• **Set task**
Can you turn the entries, starting at the very beginning and ending at the line that contains "Action: click(165, 457)", into a Markdown table with the columns Row and Line, one numbered row per line, skipping blank lines and leaving out the pictures?

• **Data supplied**
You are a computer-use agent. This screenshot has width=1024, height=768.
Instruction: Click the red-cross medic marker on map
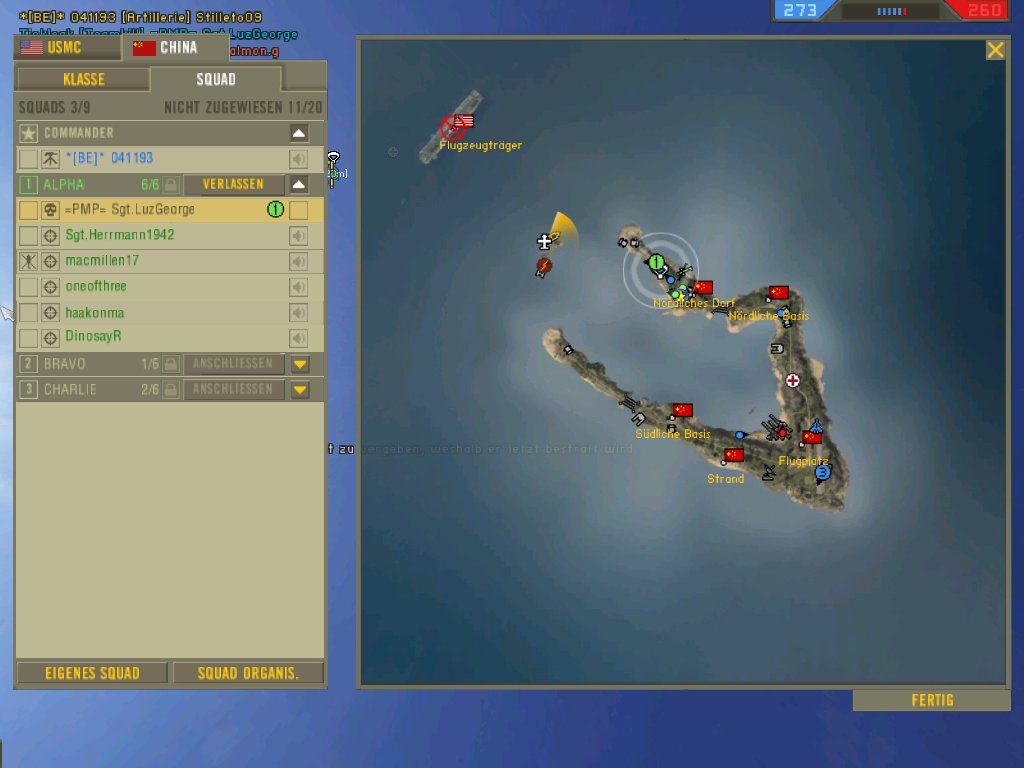[x=793, y=381]
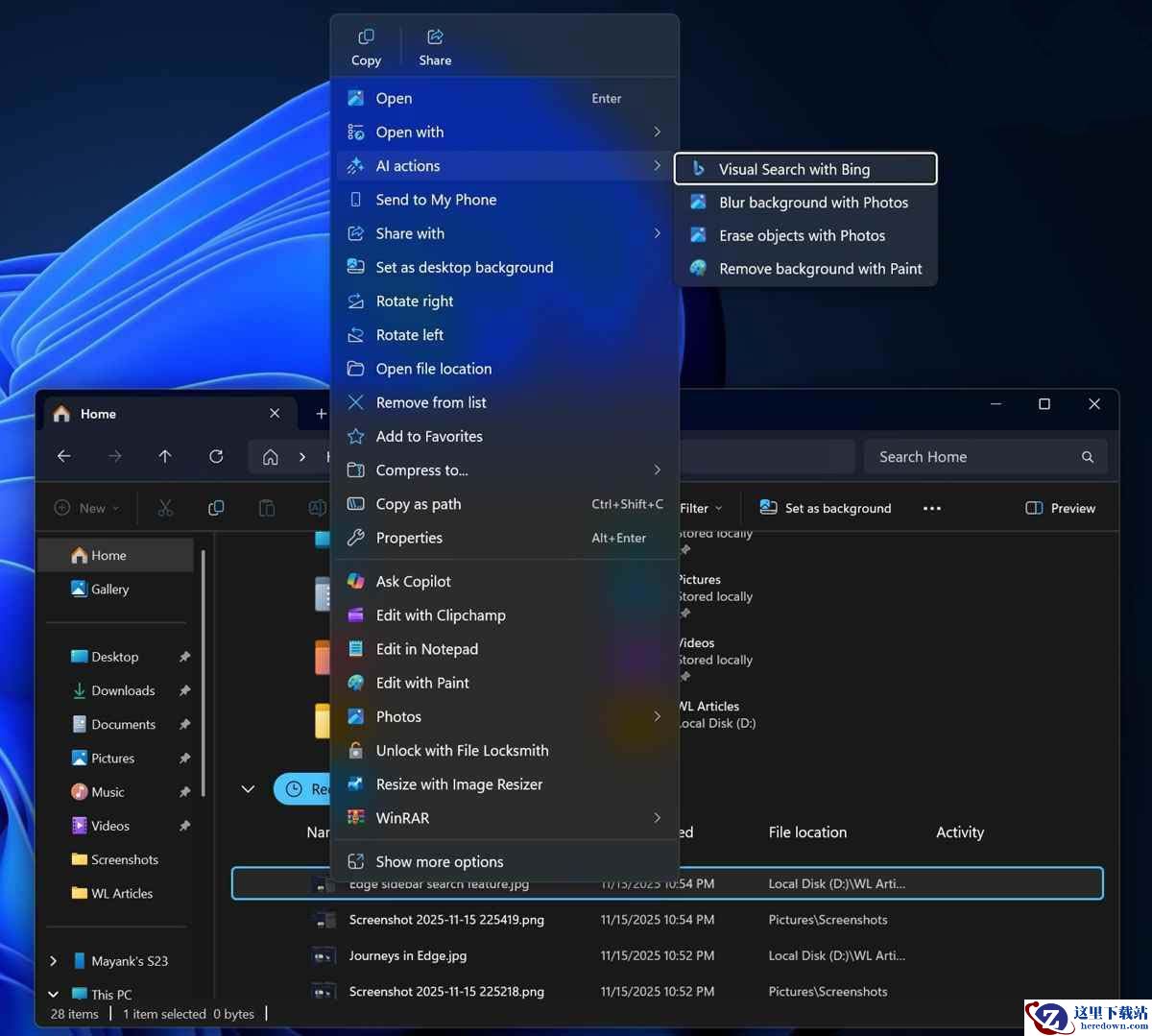The image size is (1152, 1036).
Task: Click the Up directory arrow
Action: click(165, 457)
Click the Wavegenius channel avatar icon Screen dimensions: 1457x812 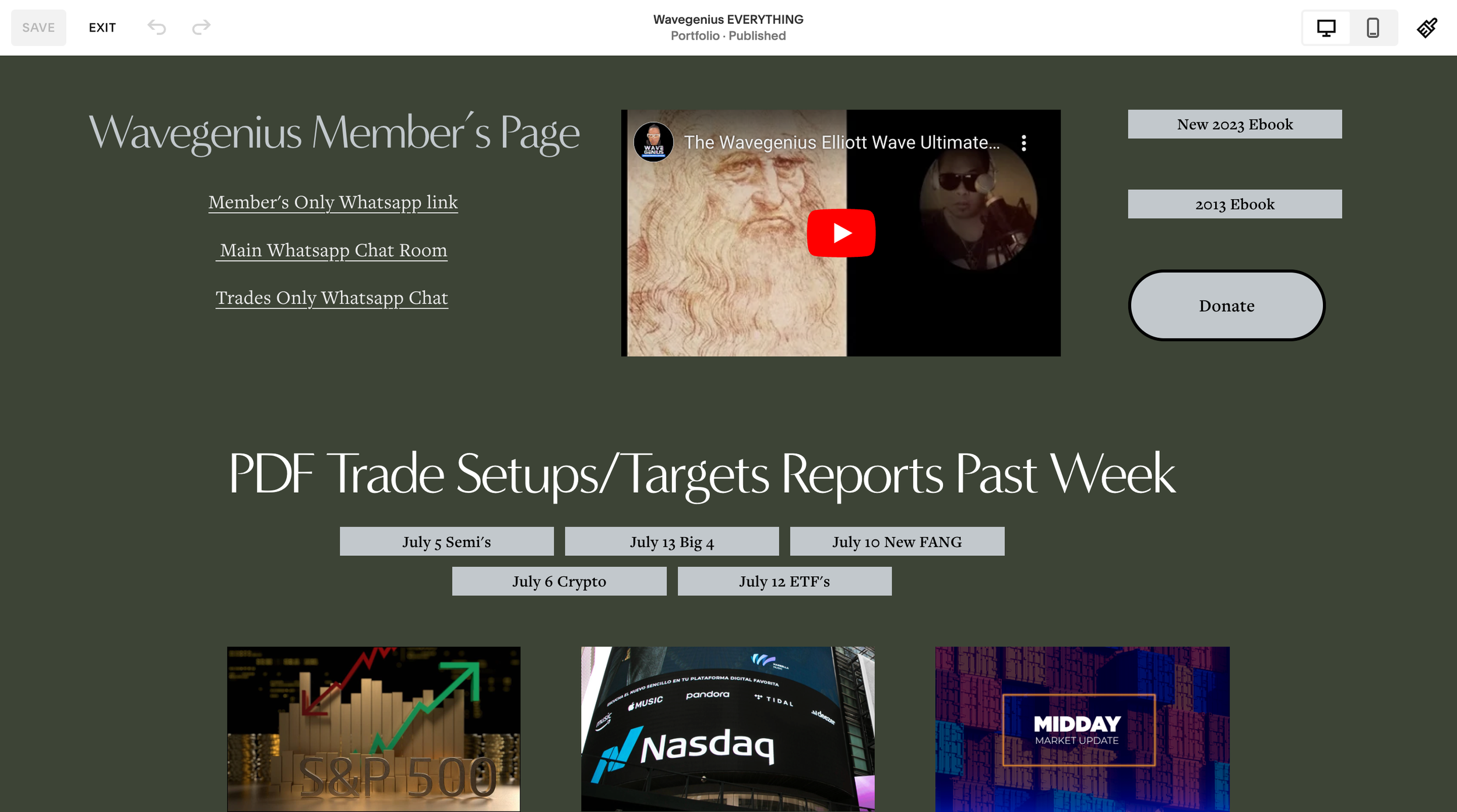click(x=653, y=142)
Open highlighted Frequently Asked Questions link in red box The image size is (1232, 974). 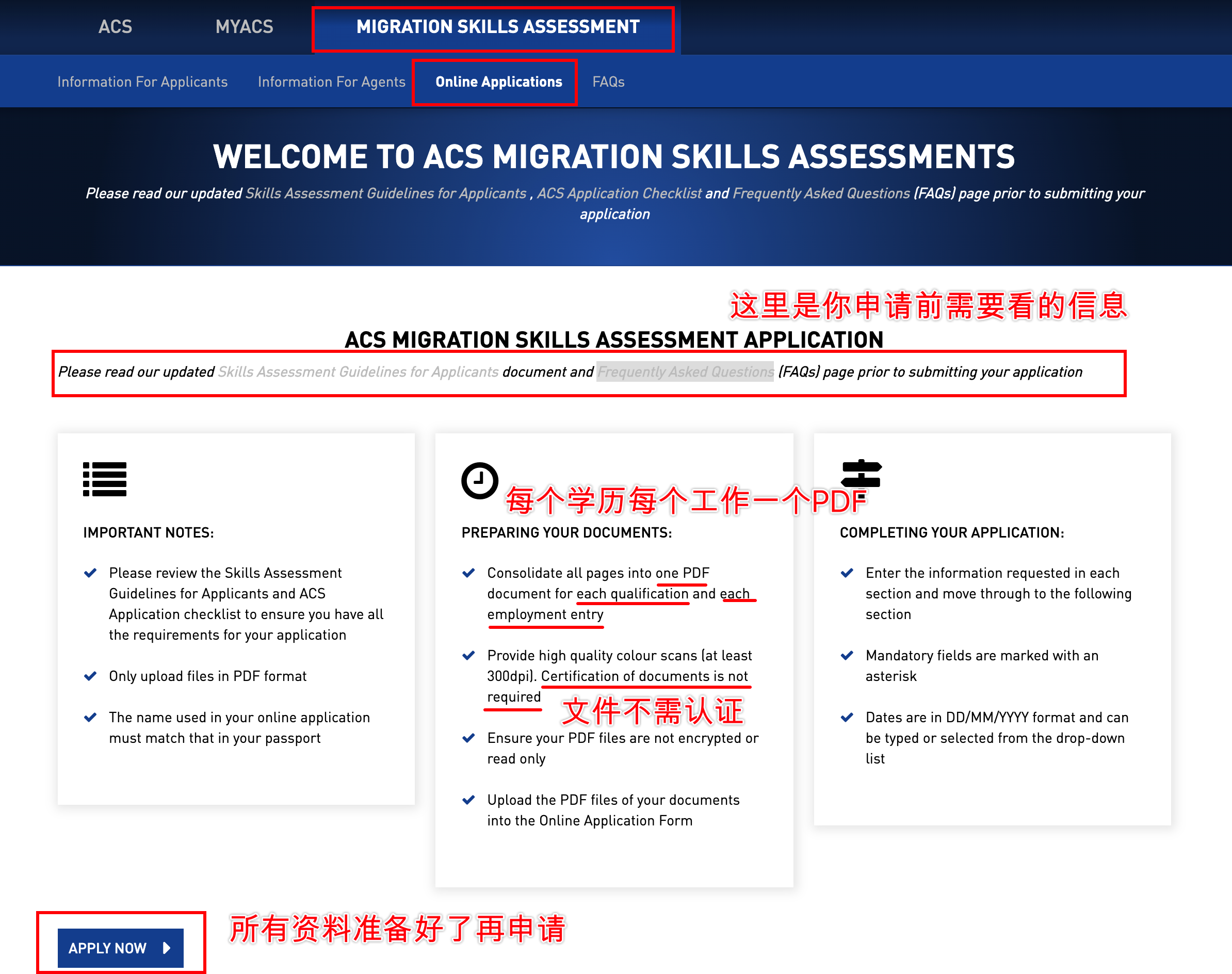click(685, 372)
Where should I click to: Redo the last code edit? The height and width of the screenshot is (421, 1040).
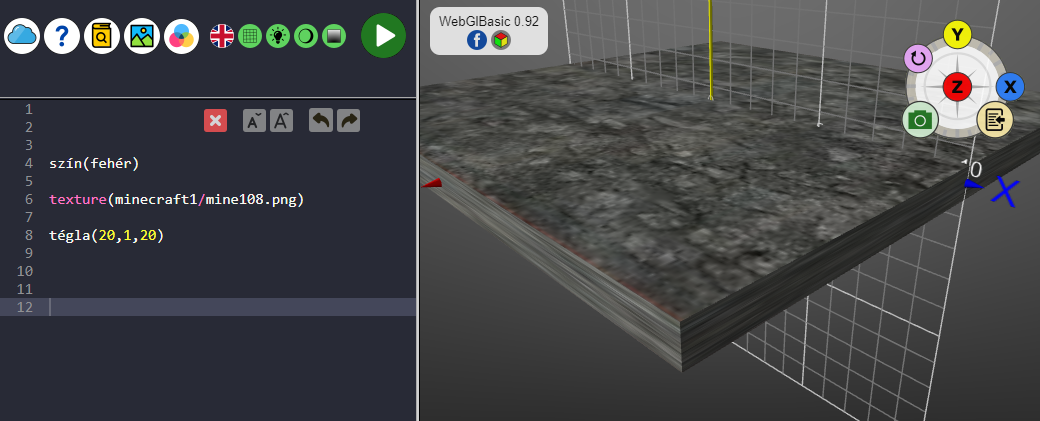pos(348,121)
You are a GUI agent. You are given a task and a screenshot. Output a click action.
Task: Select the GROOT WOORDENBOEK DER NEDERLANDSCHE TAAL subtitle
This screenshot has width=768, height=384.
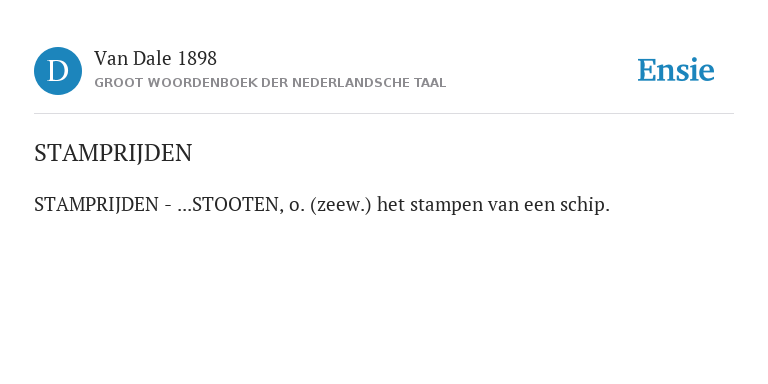tap(270, 83)
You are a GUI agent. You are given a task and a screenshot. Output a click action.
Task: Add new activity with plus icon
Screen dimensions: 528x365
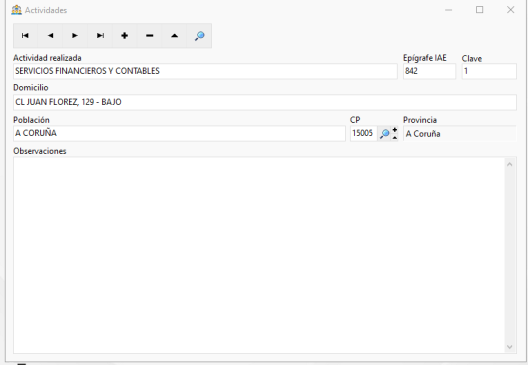125,36
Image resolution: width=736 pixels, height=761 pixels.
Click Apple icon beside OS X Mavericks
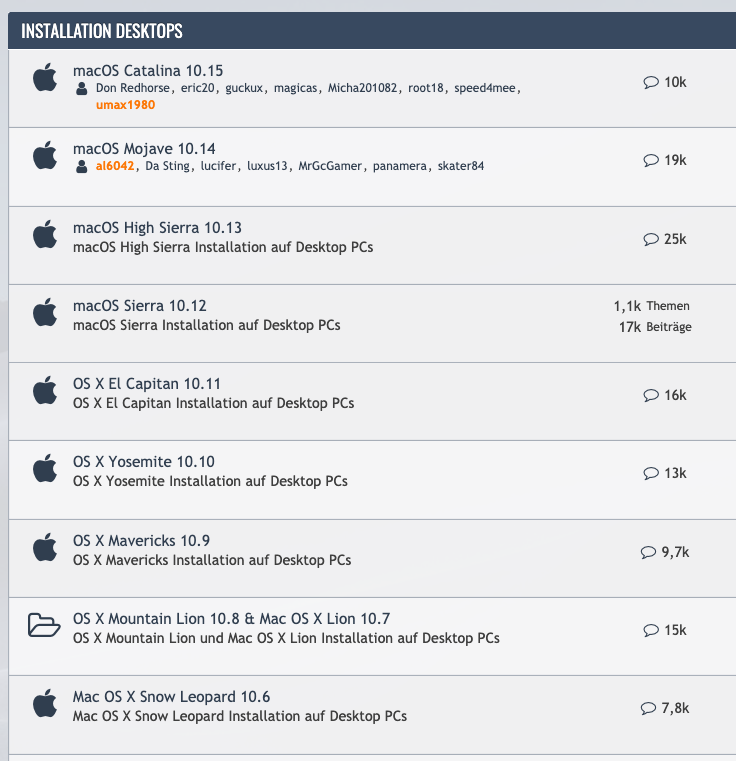pyautogui.click(x=45, y=548)
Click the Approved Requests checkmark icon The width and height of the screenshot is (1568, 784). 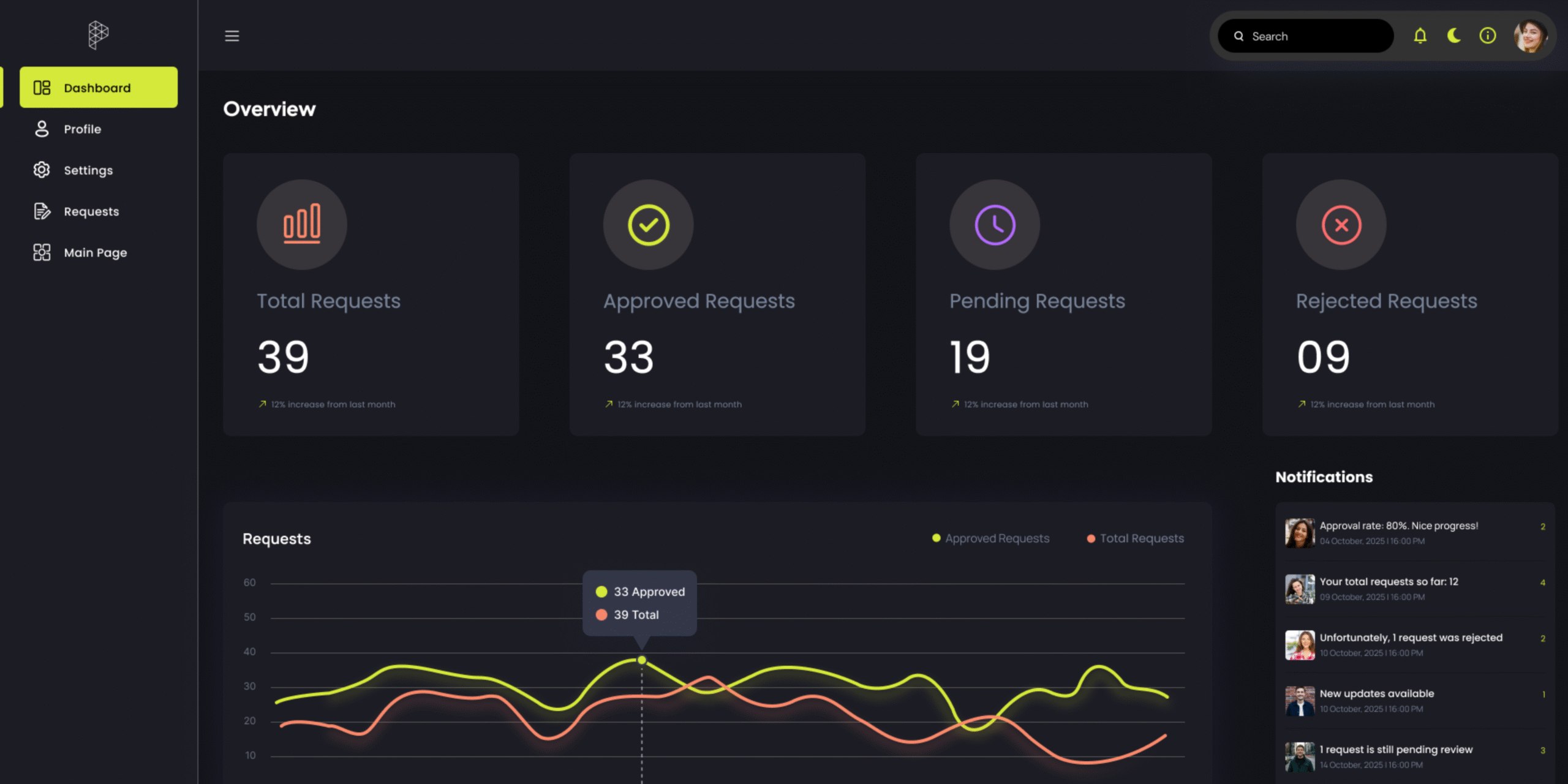(x=648, y=224)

• **Result for this exercise**
| Row | Line |
|---|---|
| 1 | You are a computer-use agent. This screenshot has width=1024, height=768. |
| 2 | Instruction: Click the red-cross medic marker on map |
| 3 | [x=793, y=381] |
| 4 | The image size is (1152, 1036). |
| 5 | Task: Click the Up directory arrow |
| 6 | Action: click(165, 457) |